*Selected passage*:

The body’s Academy of Research and Improvement said low self-esteem and the need to achieve can both fuel the costly habit.
The study found low self-esteem led to an increase in compulsive spending over time because participants were ‘less mindful’ about spending.
Some participants reported their spending habits to be ‘automatic’ as a result of the behaviour.
The study saw 40 people take two sets of questionnaires over four months, assessing their financial situation and mental health.
Dr Thomas Richardson, clinical psychologist at Solent NHS Trust, said: ‘It is often assumed that people with bipolar disorder over-spend randomly, however these results suggest that it might sometimes be serving a purpose.
‘We found that financial problems led to thoughts about a need to achieve, so it might be that some people cope with their money worries by developing a plan to try to make money such as a risky business venture.
‘Essentially they may try to spend money to make money, which could backfire and make their financial situation worse.’
Dr Richardson, who has bipolar disorder, said this element of risk played into purchases he made as a teenager.
‘When I was manic aged 18 I went into a shop and bought five African Djembe drums at once.
‘To my friends and family this seemed like a random purchase, like I had just seen them and liked the look of them, but actually in my mind it linked to a very unrealistic and impulsive business plan I had to set up a recording studio.
‘I was trying to make myself some money for starting university but I ended up getting into debt.’
On the study’s results he added: ‘There was also a finding of comfort spending to try and cope with the depression or stress, which might come from low confidence about their financial problems.’
Hypnomania, anxiety, stress, depression and being ‘excessively generous’ to others were also found to be contributing spending factors.

*Supplied data*:
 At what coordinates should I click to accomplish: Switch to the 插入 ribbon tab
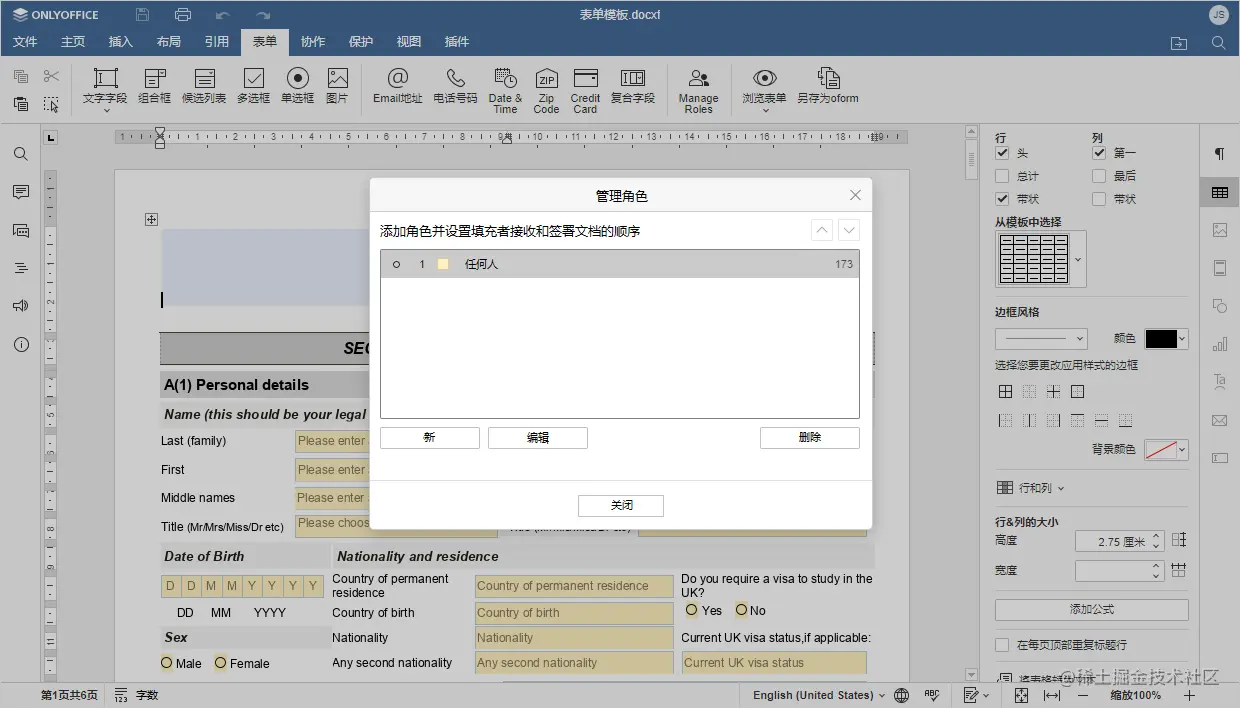click(120, 41)
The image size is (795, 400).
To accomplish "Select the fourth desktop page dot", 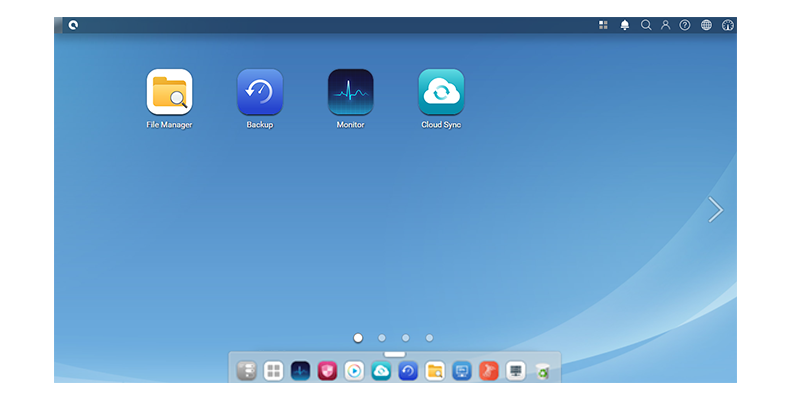I will (430, 338).
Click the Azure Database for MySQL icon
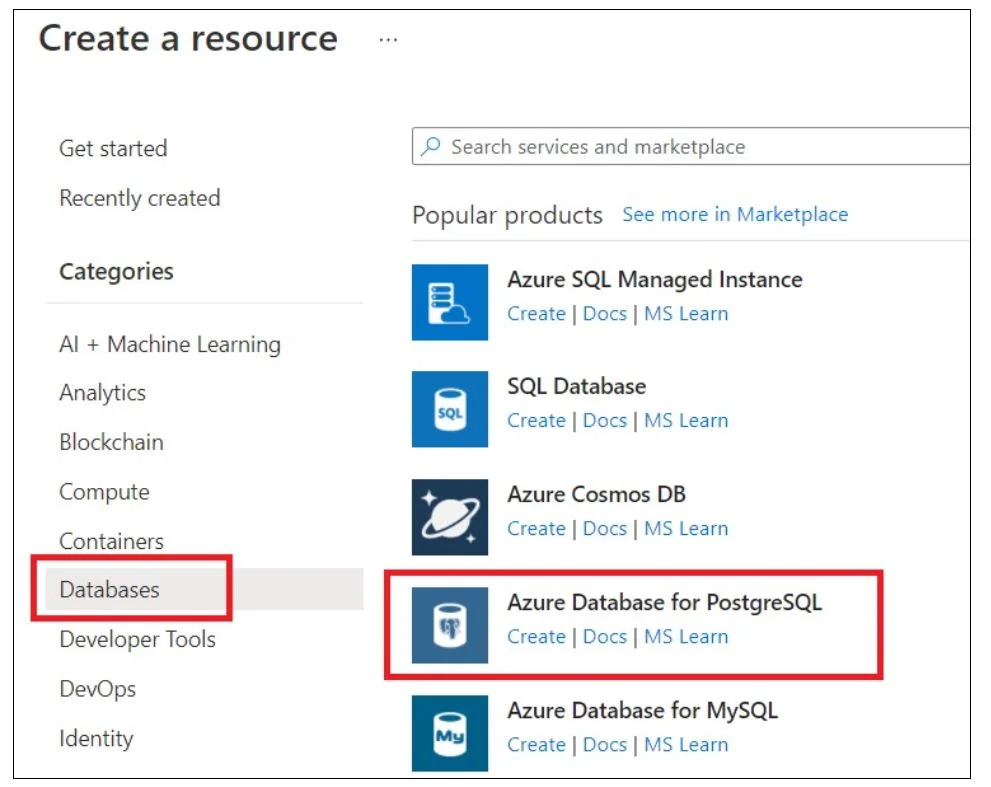 click(449, 733)
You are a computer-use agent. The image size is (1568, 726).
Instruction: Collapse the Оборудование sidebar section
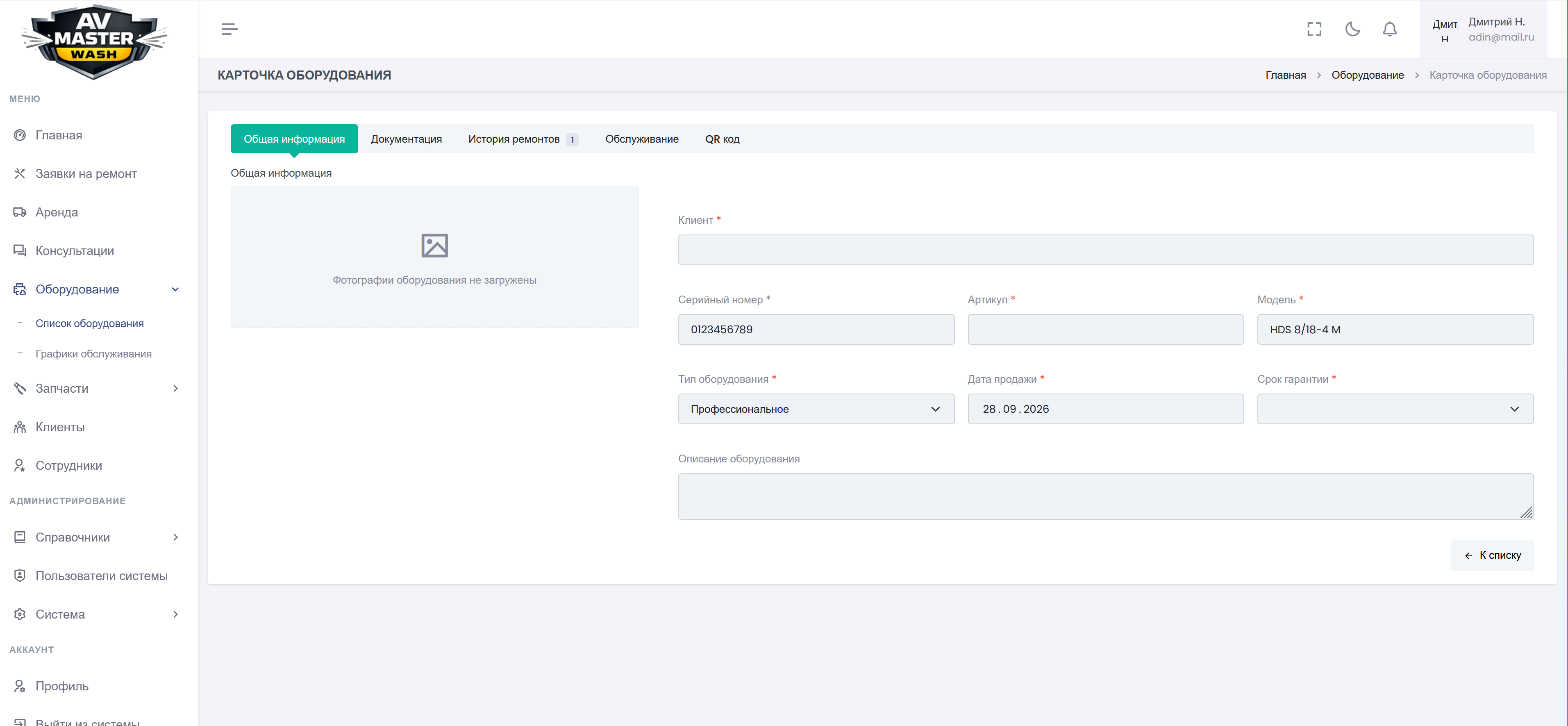[x=175, y=289]
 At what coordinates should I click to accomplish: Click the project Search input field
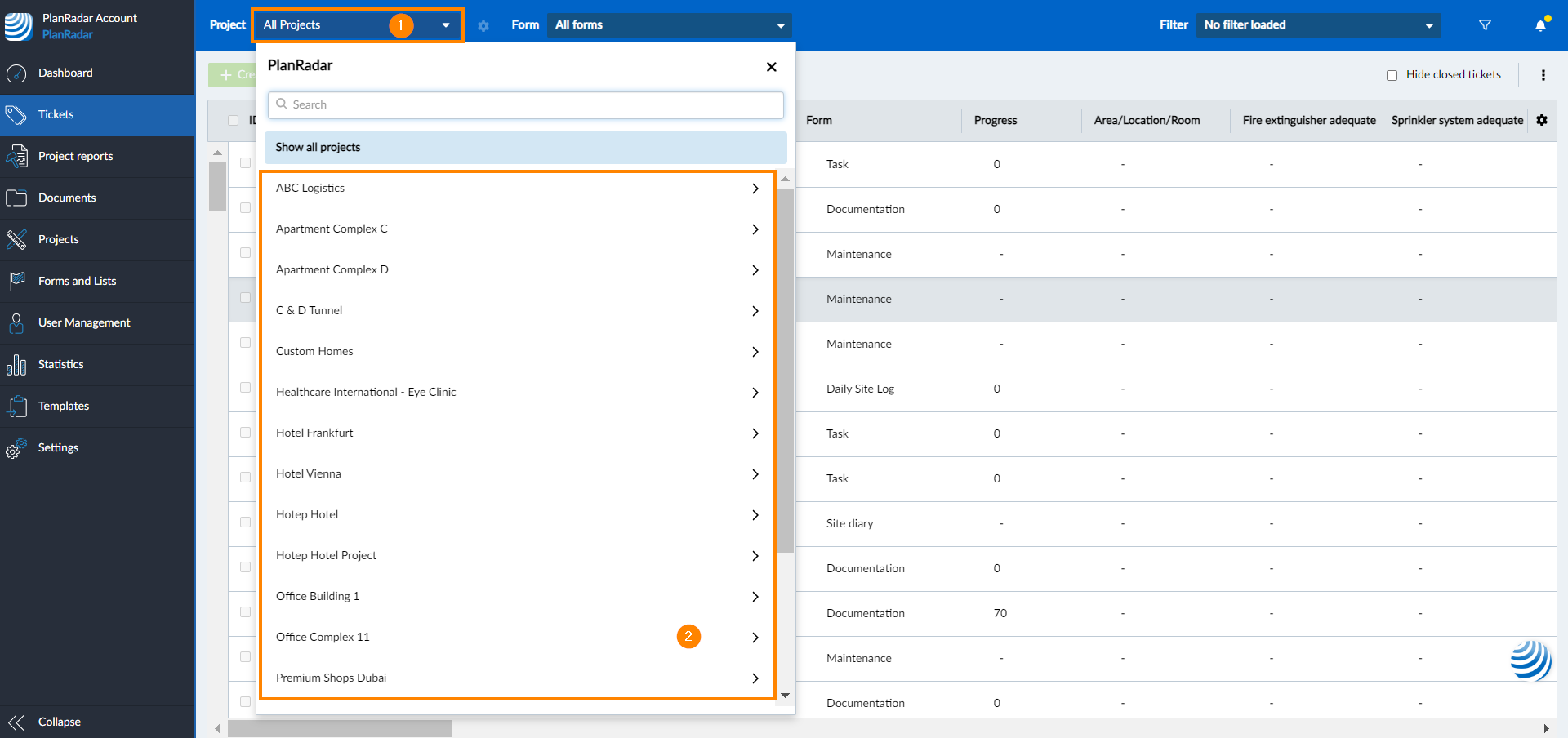click(525, 104)
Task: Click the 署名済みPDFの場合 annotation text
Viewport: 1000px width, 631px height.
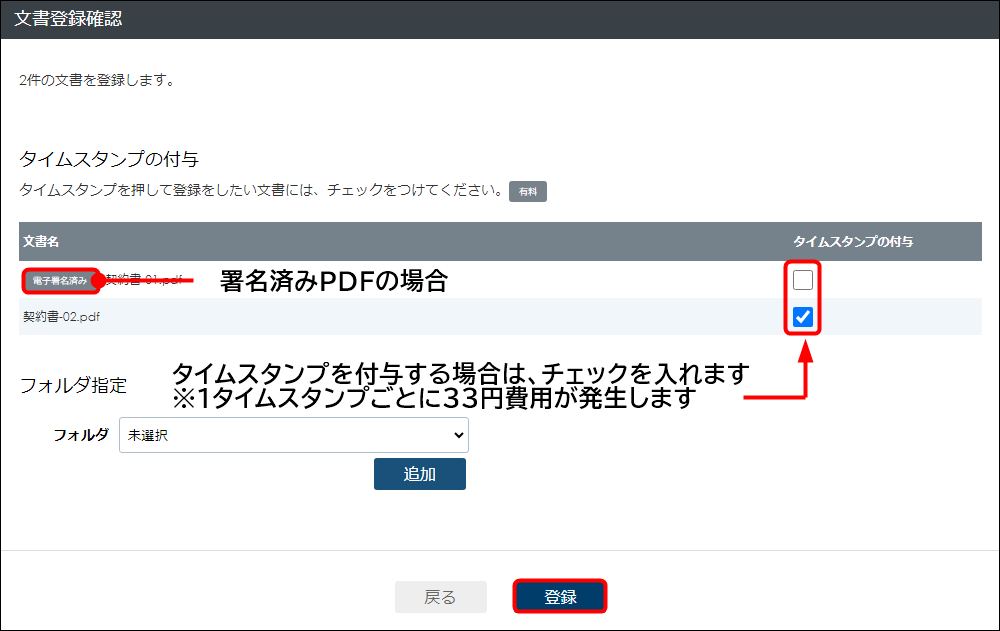Action: tap(333, 282)
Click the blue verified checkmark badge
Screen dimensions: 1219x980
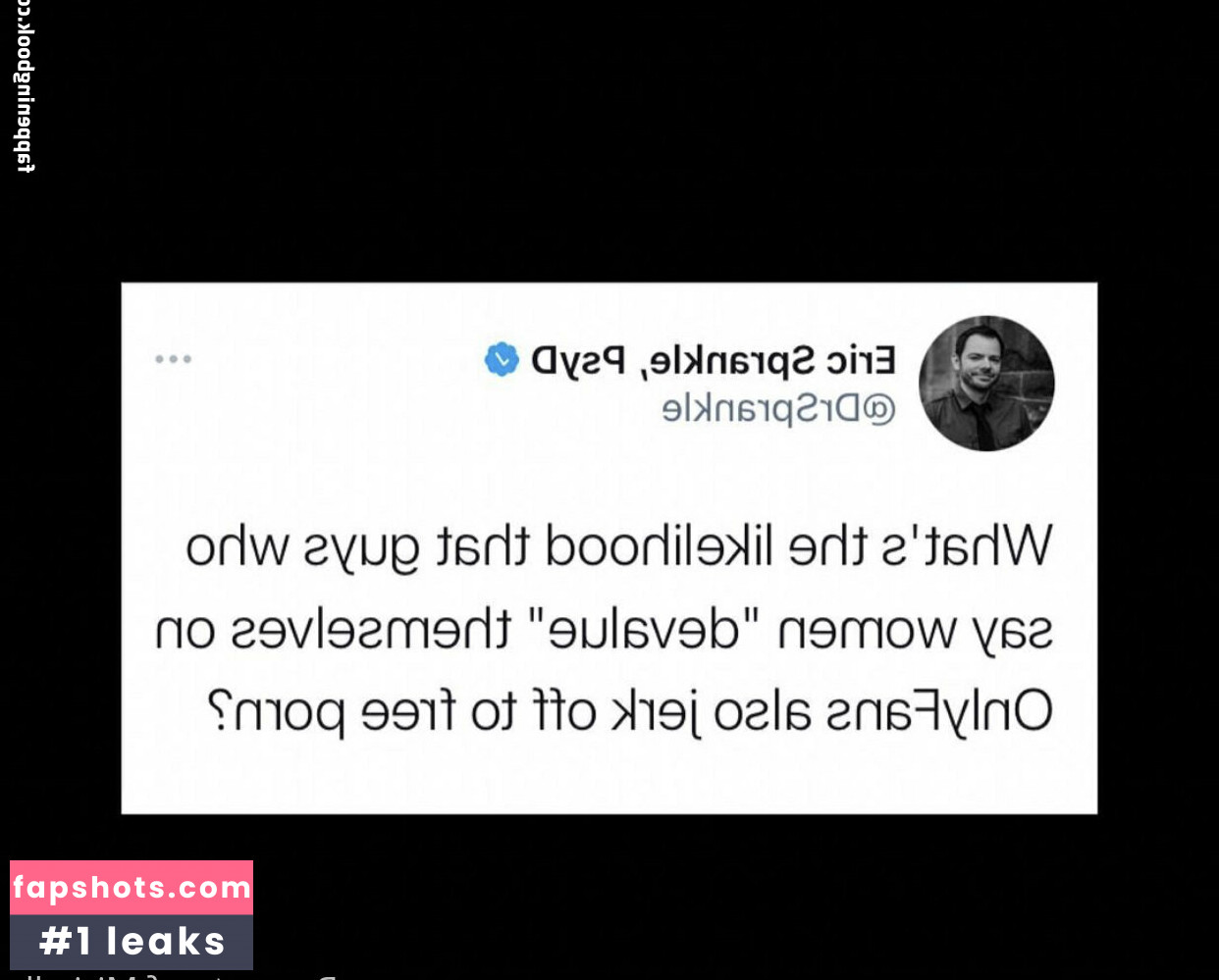click(502, 360)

*Aim of the task*:
Please answer these from the text about bipolar disorder and spending:
1. How many people took part in the study?
2. Over how many months did the study's questionnaires run?
3. How many African Djembe drums did Dr Richardson buy at age 18?
Rely only on the text about bipolar disorder and spending, not on the lines.

*Task response*:
1. 40
2. Four
3. Five